Emerging Markets Where Growth Is
Emerging markets is where most of the growth in the world is coming from, says Marc Novakoff, a portfolio manager, global equities, at Jarislowsky Fraser Global Investment Management. At its ‘A Quality Approach to Higher Growth & Higher Yield Investing’ session, he said there are a lot of opportunities in emerging markets which have changed dramatically in the last 10 years. The potential for superior growth is due to urbanization which is a key indicator of growth. Productivity and efficiency gains are also due to technology which is very exciting in emerging markets, he said, with many of the companies there ahead of developed markets.

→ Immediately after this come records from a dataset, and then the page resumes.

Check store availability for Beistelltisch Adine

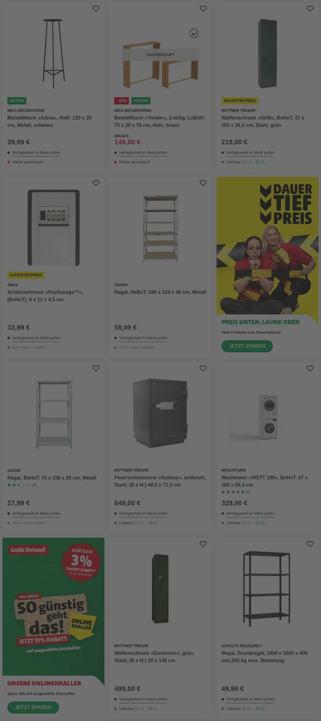pos(36,153)
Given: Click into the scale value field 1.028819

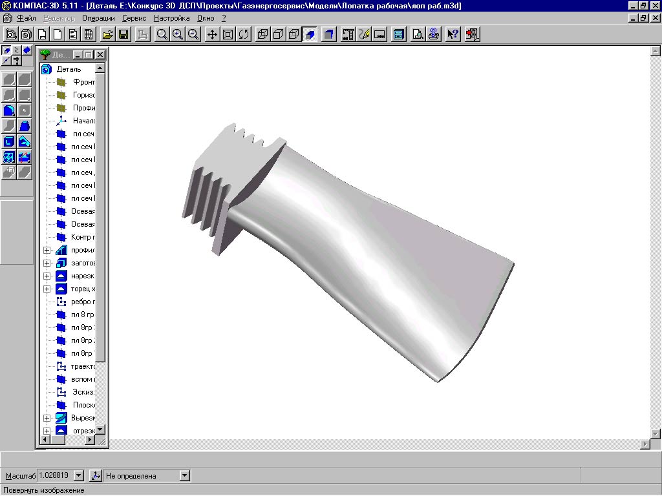Looking at the screenshot, I should (x=55, y=476).
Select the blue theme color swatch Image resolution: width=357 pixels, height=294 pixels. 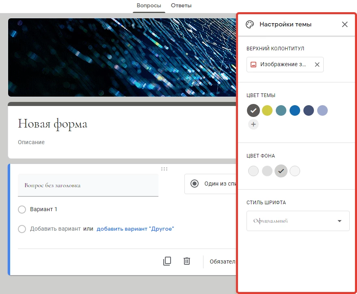pyautogui.click(x=295, y=110)
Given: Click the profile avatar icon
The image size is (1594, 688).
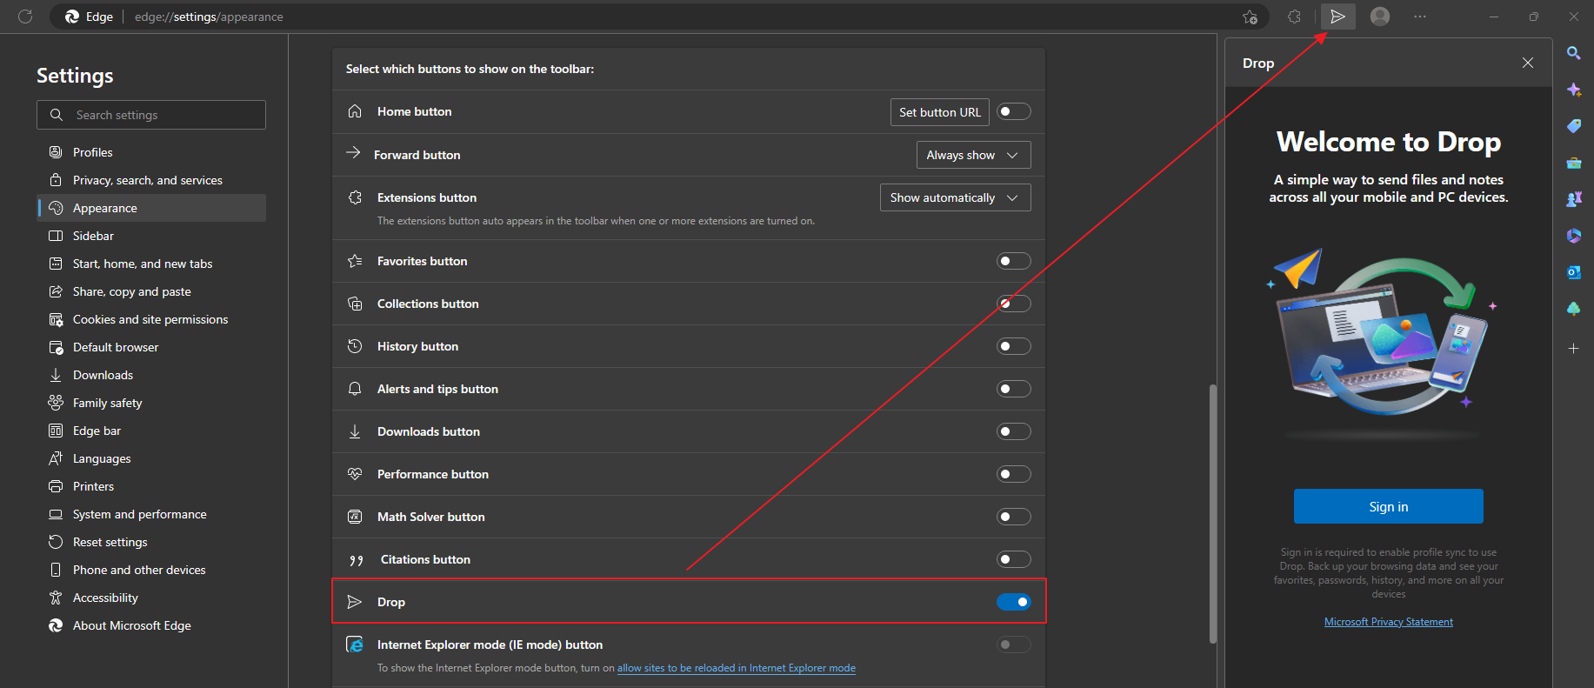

OPTrust Earns MarCom Award
OPTrust has won a gold MarCom Award for its defined benefit advocacy program. The award recognizes its communications work on the ‘People for Pensions’ campaign which launched in April 2017 and raises awareness about the value of DB pension plans. The digital, print, and community outreach campaign shares information on the benefit of DB plans compared to other kinds of retirement savings vehicles and illustrates how the DB model supports the economy. Hugh O’Reilly, OPTrust president and CEO, says, “As strong pension citizens, we believe programs like this provide another important channel to communicate the value of the DB model and advocate for retirement security. Its award was given in the ‘Strategic Communications/Public Relations Program’ category. The awards are an international creative competition that recognizes outstanding achievement by marketing and communication professionals.
Canadians Seek Healthier Living
An overwhelming majority of Canadians (91 per cent) say they are searching for a way to break through to healthier living by overcoming obstacles that include a lack of motivation and time, says Research & Incite, on behalf of POM Wonderful. Its survey looking at Canadian attitudes toward health and wellness as well as goals for healthier lifestyles revealed that only 29 per cent polled have managed to achieve any of their healthy living goals this year. While nine in 10 Canadians (91 per cent) surveyed want to live a healthier lifestyle, 71 per cent also said that they are seeking better eating habits. Half of those polled said their goals include eating less processed food, eating less fast food (36 per cent), and eating more naturally sourced food (32 per cent). Unfortunately, nearly one in four said they find it challenging to incorporate healthy foods into their diet.